- [OBJECTIVE] Format the data as a Markdown table with the columns Row and Line, omitting blank lines. Begin at the line that contains "Where should I" and end after the line that contains "click(x=779, y=503)".

-- Start STORED RECORDS --

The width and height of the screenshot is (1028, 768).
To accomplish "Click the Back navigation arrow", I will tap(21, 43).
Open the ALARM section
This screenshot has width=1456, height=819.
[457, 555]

-- End STORED RECORDS --
-- Start STORED RECORDS --

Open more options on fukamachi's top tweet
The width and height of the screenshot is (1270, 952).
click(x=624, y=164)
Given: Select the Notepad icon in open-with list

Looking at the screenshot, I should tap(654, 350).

-- End STORED RECORDS --
-- Start STORED RECORDS --

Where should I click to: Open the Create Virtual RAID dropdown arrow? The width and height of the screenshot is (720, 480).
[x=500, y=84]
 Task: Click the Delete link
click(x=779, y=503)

-- End STORED RECORDS --

- [TASK SOLUTION]
| Row | Line |
|---|---|
| 1 | Where should I click to: Open the Create Virtual RAID dropdown arrow? The width and height of the screenshot is (720, 480). |
| 2 | [x=500, y=84] |
| 3 |  Task: Click the Delete link |
| 4 | click(x=779, y=503) |